此番收到中川杏的請帖,李士群猶豫再三,遲遲不敢下決定前往。
原因無外於中川杏跟穀雨兩人同屬一個鼻孔出氣,他害怕中川杏對他有所不利。
真不要覺得這種事情就不可能發生,吳四寶就是前車之鑒好嗎。
思來想去,李士群還是覺得此去危險重重。
然而,中川杏的麵子他敢不給嗎?
不管對他是個什麽態度,可畢竟人家的身份擺在那兒的。
梅機關機關長副官,看似職位並不高,但是人家說一句話頂得上自己說十句啊。
思慮再三,李士群還是覺得不去赴宴不合適,隻得回話說一定準時前往。
雖說答應了前往,但他還多留了一個心眼,不管今晚宴請上的何物,自己全都不吃就行了。
打定主意過後,李士群準時赴約。
“李部長能夠撥冗前來,我中川杏頓覺榮幸至極啊。”一見到李士群,中川杏就極為客氣的打著招呼。
無緣無故示好,絕對非奸即盜,李士群心裏如此想到。
不過,李士群可是不敢將心裏的想法給表露出來,隻是同樣拱手客氣道:“中川君客氣了,你這般盛情邀請,我李某人若是不來,豈不是太不給麵子了。”

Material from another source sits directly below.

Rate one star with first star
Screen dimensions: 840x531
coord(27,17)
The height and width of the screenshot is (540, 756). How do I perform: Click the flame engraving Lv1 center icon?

“李部長,你我都是為了帝國辦事,切莫如此客氣。”中川杏一邊客氣的同李士群說著,一邊引著對方往德興館裏麵走著。
“那是當然。”
李士群同樣也是客氣的回應著。
不多時,二人來到了位於三樓的包房。
包房中此時坐著的自然還有稅警總團的副團熊劍。
一見到李士群,熊劍當即也是起身抱拳道:“李部長,聽說近來收獲頗豐,想必又是要百尺竿頭更近一步了。”

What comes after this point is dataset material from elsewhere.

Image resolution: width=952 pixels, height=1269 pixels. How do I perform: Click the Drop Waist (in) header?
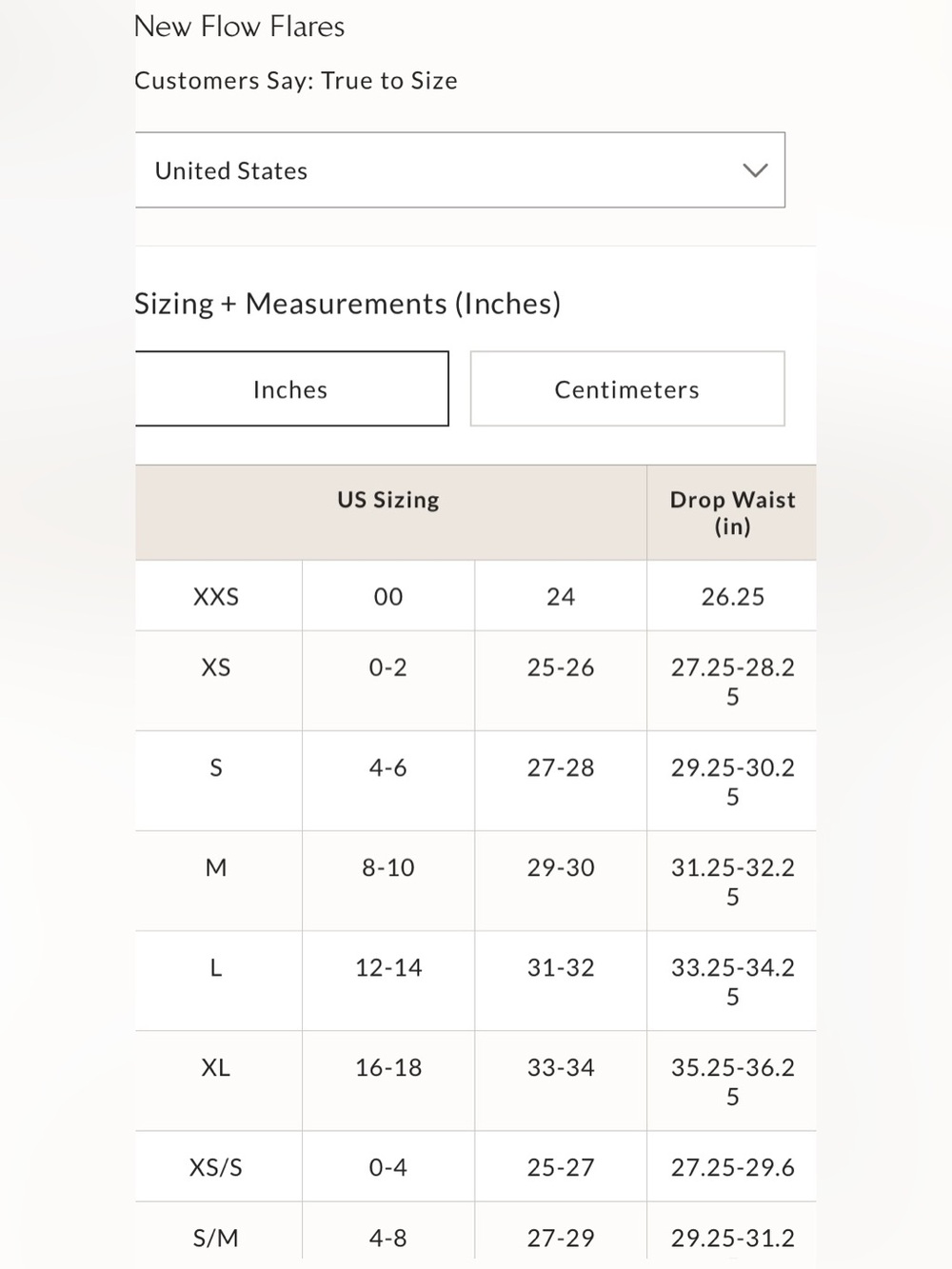[732, 512]
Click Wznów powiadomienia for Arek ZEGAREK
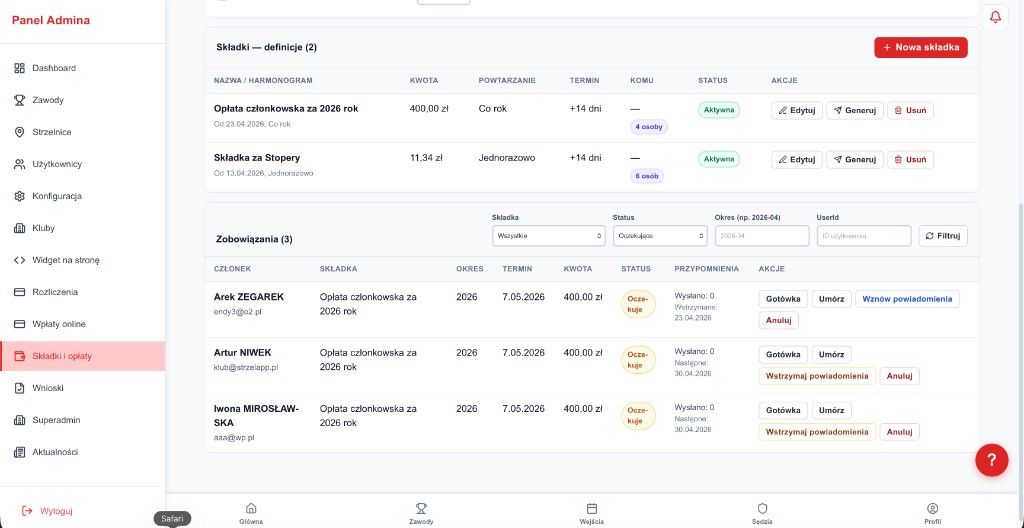Viewport: 1024px width, 528px height. pyautogui.click(x=907, y=299)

同熊劍的關係不說好,也不能說不好,隻是同為汪偽政府的官員,不過隻是點頭之交而已。
或許李士群永遠無法知道熊劍早就對他的做法懷恨在心。
“喲!原來熊副團也在啊。”李士群有些詫異的回了一句,將目光看向了中川杏。
被問及此,中川杏麵帶著些許紅光道:“今天剛好是我跟觀月由子確定關係之極,恰好最近事務需要大家協助,於是準備了這晚宴,希望大家今後能夠同心戮力,為我大日本帝國的榮光努力。”
“中川副官,為帝國效勞自是我等份內之事,如此盛情倒是讓我愧不敢當啊。”熊劍道。
“熊副團、李部長,你我都是我大日本帝國的棟梁,今後還需仰仗二位啊。”
今日,中川杏反正是什麽話好聽,就盡撿什麽話說,反正好話說多了也不怕得罪了。
但他越是這般,李士群就是覺得今天有些詭異,什麽時候中川杏見他會說這些話?
難不成今天太陽是打西邊出來了?
不對,那怕就算真是太陽從西邊出來了,想來也是不會這般說話的。
既然不可能如此,那他又是為何?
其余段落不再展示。